A friend and I were having breakfast the other morning at Funky Pelican at the Flagler Beach Pier. I was reflecting on the similarities between the evolution of Bitcoin and the World Wide Web (WWW) as I had posted in Inside Bitcoins. Our discussion made me think of other similarities between the early days of the web and the current early days of Bitcoin. In the beginning, the web was created to make it possible to share documents on any kind of computer. Scientists at CERN in Geneva and around the world were interested in sharing technical documents about particle physics research. The problem was that the thousands of scientists and students had many different kinds of incompatible computers. To solve the problem, the web provided a way to make the world’s documents compatible using HTML Many pundits asked questions in the early days of the web about what is the purpose of the web: Just documents? No one thought of the web as legitimate information technology. There was no Amazon, eBay, or e-business. All of these things and much more evolved over time.

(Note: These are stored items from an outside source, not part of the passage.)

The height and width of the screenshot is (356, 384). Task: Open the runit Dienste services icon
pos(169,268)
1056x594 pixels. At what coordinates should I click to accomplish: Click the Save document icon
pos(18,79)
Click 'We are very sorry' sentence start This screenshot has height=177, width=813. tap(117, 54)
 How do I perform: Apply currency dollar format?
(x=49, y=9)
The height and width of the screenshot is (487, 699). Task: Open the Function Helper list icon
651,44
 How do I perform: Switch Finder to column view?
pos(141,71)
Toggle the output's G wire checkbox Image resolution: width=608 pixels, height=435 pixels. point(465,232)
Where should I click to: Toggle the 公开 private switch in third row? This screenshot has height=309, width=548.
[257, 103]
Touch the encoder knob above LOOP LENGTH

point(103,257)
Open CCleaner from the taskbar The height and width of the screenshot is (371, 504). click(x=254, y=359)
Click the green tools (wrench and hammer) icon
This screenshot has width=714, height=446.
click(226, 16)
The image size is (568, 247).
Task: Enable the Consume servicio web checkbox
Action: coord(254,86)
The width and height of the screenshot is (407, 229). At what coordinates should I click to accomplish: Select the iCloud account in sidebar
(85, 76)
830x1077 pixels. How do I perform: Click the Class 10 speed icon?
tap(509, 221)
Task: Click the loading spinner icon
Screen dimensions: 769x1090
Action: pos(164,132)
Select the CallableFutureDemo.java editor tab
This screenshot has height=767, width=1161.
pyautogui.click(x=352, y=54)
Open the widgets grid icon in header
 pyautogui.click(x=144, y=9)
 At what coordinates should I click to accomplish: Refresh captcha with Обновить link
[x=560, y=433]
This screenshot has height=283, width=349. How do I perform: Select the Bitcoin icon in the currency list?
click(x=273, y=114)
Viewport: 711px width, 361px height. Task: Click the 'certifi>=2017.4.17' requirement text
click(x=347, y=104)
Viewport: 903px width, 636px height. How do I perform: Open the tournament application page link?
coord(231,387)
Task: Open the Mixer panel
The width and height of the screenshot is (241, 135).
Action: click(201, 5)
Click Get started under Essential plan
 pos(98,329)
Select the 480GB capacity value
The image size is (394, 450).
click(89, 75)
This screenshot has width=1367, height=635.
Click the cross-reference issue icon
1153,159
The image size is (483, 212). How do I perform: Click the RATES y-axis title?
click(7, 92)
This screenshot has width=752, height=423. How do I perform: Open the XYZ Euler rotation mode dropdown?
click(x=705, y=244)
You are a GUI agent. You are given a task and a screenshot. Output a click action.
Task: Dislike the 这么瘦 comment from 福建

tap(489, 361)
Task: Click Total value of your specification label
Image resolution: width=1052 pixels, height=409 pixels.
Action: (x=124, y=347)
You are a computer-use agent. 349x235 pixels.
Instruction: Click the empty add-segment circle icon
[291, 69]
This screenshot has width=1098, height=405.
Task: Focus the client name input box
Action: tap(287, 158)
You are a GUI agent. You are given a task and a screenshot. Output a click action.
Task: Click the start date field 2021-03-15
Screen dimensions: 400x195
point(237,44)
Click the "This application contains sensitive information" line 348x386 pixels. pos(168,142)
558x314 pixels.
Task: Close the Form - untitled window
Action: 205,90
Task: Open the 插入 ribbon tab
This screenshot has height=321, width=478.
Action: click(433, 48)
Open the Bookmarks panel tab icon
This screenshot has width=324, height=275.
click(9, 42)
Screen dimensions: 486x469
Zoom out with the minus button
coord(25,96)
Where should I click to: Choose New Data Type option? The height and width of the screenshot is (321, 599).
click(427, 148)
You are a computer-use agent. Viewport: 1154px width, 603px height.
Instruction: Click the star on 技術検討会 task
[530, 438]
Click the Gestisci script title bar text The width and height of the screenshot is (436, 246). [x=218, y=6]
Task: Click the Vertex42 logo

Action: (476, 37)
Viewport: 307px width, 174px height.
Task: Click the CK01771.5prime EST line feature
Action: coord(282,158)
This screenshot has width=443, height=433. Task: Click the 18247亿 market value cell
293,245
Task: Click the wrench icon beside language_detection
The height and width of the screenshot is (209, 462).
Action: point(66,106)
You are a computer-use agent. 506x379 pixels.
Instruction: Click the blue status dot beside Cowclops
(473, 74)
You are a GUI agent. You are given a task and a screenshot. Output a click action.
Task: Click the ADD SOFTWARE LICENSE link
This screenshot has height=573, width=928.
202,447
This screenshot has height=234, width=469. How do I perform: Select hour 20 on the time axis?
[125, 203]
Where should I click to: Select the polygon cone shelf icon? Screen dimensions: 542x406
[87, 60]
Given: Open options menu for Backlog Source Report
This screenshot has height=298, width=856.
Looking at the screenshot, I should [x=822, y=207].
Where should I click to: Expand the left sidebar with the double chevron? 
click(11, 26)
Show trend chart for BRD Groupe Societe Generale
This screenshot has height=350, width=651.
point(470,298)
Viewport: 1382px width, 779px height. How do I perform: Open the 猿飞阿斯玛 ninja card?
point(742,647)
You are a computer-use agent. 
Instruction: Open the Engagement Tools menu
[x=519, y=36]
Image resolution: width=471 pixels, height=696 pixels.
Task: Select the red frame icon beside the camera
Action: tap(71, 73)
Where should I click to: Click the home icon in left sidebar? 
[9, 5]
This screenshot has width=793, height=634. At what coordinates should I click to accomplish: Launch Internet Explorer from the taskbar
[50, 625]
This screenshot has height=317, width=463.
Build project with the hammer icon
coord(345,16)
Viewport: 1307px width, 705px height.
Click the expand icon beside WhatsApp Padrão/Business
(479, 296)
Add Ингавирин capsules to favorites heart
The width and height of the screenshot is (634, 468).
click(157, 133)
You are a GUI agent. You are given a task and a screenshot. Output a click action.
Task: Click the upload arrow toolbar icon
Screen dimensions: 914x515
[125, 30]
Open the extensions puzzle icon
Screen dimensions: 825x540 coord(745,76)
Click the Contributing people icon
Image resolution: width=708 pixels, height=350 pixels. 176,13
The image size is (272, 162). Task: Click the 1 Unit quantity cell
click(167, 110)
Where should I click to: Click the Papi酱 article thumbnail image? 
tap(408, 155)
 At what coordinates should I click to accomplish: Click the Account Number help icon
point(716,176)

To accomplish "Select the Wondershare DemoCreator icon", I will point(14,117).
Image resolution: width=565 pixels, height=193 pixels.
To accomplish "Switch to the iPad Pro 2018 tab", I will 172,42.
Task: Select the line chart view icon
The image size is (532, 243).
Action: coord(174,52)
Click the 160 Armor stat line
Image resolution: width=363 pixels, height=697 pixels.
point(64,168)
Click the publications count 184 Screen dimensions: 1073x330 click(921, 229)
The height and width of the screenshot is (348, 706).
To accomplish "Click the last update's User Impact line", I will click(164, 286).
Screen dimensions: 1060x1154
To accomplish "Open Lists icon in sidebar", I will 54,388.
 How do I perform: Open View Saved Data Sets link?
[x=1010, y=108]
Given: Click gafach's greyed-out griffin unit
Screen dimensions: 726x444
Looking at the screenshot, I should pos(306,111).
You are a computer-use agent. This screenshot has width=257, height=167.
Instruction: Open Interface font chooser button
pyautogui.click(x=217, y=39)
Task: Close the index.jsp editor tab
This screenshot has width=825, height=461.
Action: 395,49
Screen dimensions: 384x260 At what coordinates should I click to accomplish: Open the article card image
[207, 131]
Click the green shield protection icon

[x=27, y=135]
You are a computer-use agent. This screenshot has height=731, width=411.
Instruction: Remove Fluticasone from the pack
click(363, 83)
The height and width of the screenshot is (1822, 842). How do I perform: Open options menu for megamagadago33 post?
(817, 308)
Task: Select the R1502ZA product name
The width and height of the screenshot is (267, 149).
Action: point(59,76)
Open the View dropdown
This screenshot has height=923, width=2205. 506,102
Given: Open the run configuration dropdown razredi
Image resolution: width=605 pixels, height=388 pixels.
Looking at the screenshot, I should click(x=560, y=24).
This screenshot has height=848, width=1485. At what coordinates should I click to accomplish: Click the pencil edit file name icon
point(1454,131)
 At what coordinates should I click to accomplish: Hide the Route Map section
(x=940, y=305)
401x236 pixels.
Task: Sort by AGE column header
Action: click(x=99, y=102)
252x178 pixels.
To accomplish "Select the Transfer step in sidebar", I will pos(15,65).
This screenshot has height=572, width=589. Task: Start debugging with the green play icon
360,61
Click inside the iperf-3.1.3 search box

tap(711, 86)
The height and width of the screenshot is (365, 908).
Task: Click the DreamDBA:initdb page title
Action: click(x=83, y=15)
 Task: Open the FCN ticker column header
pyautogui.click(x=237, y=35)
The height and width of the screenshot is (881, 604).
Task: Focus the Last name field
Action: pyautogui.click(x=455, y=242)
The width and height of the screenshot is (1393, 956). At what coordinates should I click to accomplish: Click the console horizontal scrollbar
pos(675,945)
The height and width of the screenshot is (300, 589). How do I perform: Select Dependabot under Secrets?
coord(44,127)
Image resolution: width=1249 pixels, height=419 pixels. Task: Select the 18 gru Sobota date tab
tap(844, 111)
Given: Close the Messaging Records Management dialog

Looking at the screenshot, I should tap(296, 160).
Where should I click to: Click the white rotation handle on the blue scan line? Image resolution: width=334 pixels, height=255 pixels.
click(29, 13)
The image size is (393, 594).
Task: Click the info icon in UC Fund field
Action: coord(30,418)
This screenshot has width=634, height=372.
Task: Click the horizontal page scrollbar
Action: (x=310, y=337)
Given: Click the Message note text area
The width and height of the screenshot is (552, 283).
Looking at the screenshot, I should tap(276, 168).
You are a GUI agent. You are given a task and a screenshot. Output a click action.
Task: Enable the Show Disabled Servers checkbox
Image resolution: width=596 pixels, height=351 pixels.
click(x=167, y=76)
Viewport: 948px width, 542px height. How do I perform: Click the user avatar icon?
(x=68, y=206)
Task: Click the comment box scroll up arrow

Today, people are asking similar questions about Bitcoin. Is it just money, a global currency, a platform for payment, or just an investment vehicle? As with the early web, there are many supporting services for Bitcoin that are not fully developed as of yet or don’t exist at all. To reach its potential, Bitcoin will need reliable and robust merchant services, hedging, futures, insurance, and many other things. Most important, the evolution of Bitcoin will require adoption by users and merchants. That is happening. The only threat that I see is from politicians who may want to “protect” us with some legislative or regulatory schemes.
I always worried about the potential of political intervention in the early days of the Internet, and that is why we formed the Global Internet Project (GIP). As chair of the GIP, my colleagues and I travelled around the world to convince political leaders to resist the temptation to regulate the Internet. Fortunately, most politicians did not understand enough about the net to introduce controls. They were afraid the rapidly growing popularity of the net might lead to something good! What an understatement. (The GIP declared victory and ceased operations about ten years ago.)
As written here before, Bitcoin has all the trappings of the early days of the web. Politicians are beginning to talk about Bitcoin and hopefully, they will restrain themselves. I am looking forward to attending Inside Bitcoins in New York in early April.